(Stored data entries)
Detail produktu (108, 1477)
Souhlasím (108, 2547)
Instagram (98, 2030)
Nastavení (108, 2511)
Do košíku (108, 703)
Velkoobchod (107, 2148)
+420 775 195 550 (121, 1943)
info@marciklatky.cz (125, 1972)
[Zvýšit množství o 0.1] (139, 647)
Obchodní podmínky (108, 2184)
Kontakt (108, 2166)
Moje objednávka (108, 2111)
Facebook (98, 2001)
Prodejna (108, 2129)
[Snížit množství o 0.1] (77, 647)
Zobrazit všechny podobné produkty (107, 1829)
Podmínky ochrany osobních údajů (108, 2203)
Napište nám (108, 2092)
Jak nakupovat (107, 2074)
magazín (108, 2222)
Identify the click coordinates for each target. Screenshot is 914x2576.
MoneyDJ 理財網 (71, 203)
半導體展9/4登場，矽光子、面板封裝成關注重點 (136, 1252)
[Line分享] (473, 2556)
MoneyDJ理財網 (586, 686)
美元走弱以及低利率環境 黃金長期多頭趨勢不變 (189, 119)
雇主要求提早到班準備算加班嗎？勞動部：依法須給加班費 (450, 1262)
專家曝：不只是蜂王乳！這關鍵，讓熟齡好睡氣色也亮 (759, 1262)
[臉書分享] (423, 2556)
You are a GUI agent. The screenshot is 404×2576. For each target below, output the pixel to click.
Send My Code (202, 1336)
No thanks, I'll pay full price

**WORK INSTRUCTIONS:** Write out every record above, word for word.

**SOLUTION:**
Detail produktu (108, 1477)
Souhlasím (108, 2547)
Instagram (98, 2030)
Nastavení (108, 2511)
Do košíku (108, 703)
Velkoobchod (107, 2148)
+420 775 195 550 (121, 1943)
info@marciklatky.cz (125, 1972)
[Zvýšit množství o 0.1] (139, 647)
Obchodní podmínky (108, 2184)
Kontakt (108, 2166)
Moje objednávka (108, 2111)
Facebook (98, 2001)
Prodejna (108, 2129)
[Snížit množství o 0.1] (77, 647)
Zobrazit všechny podobné produkty (107, 1829)
Podmínky ochrany osobních údajů (108, 2203)
Napište nám (108, 2092)
Jak nakupovat (107, 2074)
magazín (108, 2222)
Identify the click coordinates for each target. Screenshot is 914x2576.
MoneyDJ 理財網 (71, 203)
半導體展9/4登場，矽光子、面板封裝成關注重點 (136, 1252)
[Line分享] (473, 2556)
MoneyDJ理財網 (586, 686)
美元走弱以及低利率環境 黃金長期多頭趨勢不變 (189, 119)
雇主要求提早到班準備算加班嗎？勞動部：依法須給加班費 (450, 1262)
專家曝：不只是蜂王乳！這關鍵，讓熟齡好睡氣色也亮 (759, 1262)
[臉書分享] (423, 2556)
You are a GUI agent. The screenshot is 404×2576. For each target below, output the pixel to click.
Send My Code (202, 1336)
No thanks, I'll pay full price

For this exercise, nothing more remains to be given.